◆ **WORK TO COMPLETE**:
Render every line of the records below as a Markdown table with two columns, Row for the sequential number and Line for the line itself. Omit any blank lines.
— BEGIN PROVIDED DATA —
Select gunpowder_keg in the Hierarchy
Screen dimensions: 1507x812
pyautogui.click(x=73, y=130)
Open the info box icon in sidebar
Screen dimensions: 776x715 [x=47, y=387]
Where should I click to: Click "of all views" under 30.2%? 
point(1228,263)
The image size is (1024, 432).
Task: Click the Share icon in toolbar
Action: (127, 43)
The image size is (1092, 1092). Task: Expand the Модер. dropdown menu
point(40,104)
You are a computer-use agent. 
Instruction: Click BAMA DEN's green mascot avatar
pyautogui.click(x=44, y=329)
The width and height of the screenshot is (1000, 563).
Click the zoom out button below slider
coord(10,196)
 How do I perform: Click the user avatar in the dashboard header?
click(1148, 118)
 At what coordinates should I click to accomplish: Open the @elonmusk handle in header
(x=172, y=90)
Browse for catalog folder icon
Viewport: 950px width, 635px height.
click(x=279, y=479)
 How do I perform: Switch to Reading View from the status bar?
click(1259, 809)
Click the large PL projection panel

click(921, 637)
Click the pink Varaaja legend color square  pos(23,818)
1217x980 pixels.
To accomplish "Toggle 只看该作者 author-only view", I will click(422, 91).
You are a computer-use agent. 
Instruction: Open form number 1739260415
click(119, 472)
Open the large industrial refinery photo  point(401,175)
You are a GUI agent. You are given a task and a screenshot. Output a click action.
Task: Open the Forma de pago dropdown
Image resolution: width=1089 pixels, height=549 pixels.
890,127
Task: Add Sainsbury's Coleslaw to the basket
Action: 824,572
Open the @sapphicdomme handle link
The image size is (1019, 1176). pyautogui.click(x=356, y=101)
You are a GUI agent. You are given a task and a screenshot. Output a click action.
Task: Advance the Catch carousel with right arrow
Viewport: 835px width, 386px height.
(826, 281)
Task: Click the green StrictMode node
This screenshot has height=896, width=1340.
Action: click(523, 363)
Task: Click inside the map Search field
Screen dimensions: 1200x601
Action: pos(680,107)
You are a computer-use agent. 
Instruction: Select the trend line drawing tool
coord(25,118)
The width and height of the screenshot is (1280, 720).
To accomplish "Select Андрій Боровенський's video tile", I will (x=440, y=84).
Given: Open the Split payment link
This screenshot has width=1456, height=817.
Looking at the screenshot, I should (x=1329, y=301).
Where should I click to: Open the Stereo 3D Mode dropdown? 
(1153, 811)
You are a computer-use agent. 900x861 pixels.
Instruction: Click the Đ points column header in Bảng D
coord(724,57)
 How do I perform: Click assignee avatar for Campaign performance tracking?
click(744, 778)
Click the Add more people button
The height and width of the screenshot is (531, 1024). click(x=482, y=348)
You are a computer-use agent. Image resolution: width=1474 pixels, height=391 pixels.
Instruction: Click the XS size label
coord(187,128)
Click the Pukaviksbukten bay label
— END PROVIDED DATA —
◆ **THE OUTPUT**:
| Row | Line |
|---|---|
| 1 | Select gunpowder_keg in the Hierarchy |
| 2 | Screen dimensions: 1507x812 |
| 3 | pyautogui.click(x=73, y=130) |
| 4 | Open the info box icon in sidebar |
| 5 | Screen dimensions: 776x715 [x=47, y=387] |
| 6 | Where should I click to: Click "of all views" under 30.2%?  |
| 7 | point(1228,263) |
| 8 | The image size is (1024, 432). |
| 9 | Task: Click the Share icon in toolbar |
| 10 | Action: (127, 43) |
| 11 | The image size is (1092, 1092). Task: Expand the Модер. dropdown menu |
| 12 | point(40,104) |
| 13 | You are a computer-use agent.  |
| 14 | Instruction: Click BAMA DEN's green mascot avatar |
| 15 | pyautogui.click(x=44, y=329) |
| 16 | The width and height of the screenshot is (1000, 563). |
| 17 | Click the zoom out button below slider |
| 18 | coord(10,196) |
| 19 |  How do I perform: Click the user avatar in the dashboard header? |
| 20 | click(1148, 118) |
| 21 |  At what coordinates should I click to accomplish: Open the @elonmusk handle in header |
| 22 | (x=172, y=90) |
| 23 | Browse for catalog folder icon |
| 24 | Viewport: 950px width, 635px height. |
| 25 | click(x=279, y=479) |
| 26 |  How do I perform: Switch to Reading View from the status bar? |
| 27 | click(1259, 809) |
| 28 | Click the large PL projection panel |
| 29 | click(921, 637) |
| 30 | Click the pink Varaaja legend color square  pos(23,818) |
| 31 | 1217x980 pixels. |
| 32 | To accomplish "Toggle 只看该作者 author-only view", I will click(422, 91). |
| 33 | You are a computer-use agent.  |
| 34 | Instruction: Open form number 1739260415 |
| 35 | click(119, 472) |
| 36 | Open the large industrial refinery photo  point(401,175) |
| 37 | You are a GUI agent. You are given a task and a screenshot. Output a click action. |
| 38 | Task: Open the Forma de pago dropdown |
| 39 | Image resolution: width=1089 pixels, height=549 pixels. |
| 40 | 890,127 |
| 41 | Task: Add Sainsbury's Coleslaw to the basket |
| 42 | Action: 824,572 |
| 43 | Open the @sapphicdomme handle link |
| 44 | The image size is (1019, 1176). pyautogui.click(x=356, y=101) |
| 45 | You are a GUI agent. You are given a task and a screenshot. Output a click action. |
| 46 | Task: Advance the Catch carousel with right arrow |
| 47 | Viewport: 835px width, 386px height. |
| 48 | (826, 281) |
| 49 | Task: Click the green StrictMode node |
| 50 | This screenshot has height=896, width=1340. |
| 51 | Action: click(523, 363) |
| 52 | Task: Click inside the map Search field |
| 53 | Screen dimensions: 1200x601 |
| 54 | Action: pos(680,107) |
| 55 | You are a computer-use agent.  |
| 56 | Instruction: Select the trend line drawing tool |
| 57 | coord(25,118) |
| 58 | The width and height of the screenshot is (1280, 720). |
| 59 | To accomplish "Select Андрій Боровенський's video tile", I will (x=440, y=84). |
| 60 | Given: Open the Split payment link |
| 61 | This screenshot has width=1456, height=817. |
| 62 | Looking at the screenshot, I should (x=1329, y=301). |
| 63 | Where should I click to: Open the Stereo 3D Mode dropdown?  |
| 64 | (1153, 811) |
| 65 | You are a computer-use agent. 900x861 pixels. |
| 66 | Instruction: Click the Đ points column header in Bảng D |
| 67 | coord(724,57) |
| 68 |  How do I perform: Click assignee avatar for Campaign performance tracking? |
| 69 | click(744, 778) |
| 70 | Click the Add more people button |
| 71 | The height and width of the screenshot is (531, 1024). click(x=482, y=348) |
| 72 | You are a computer-use agent. Image resolution: width=1474 pixels, height=391 pixels. |
| 73 | Instruction: Click the XS size label |
| 74 | coord(187,128) |
| 75 | Click the Pukaviksbukten bay label |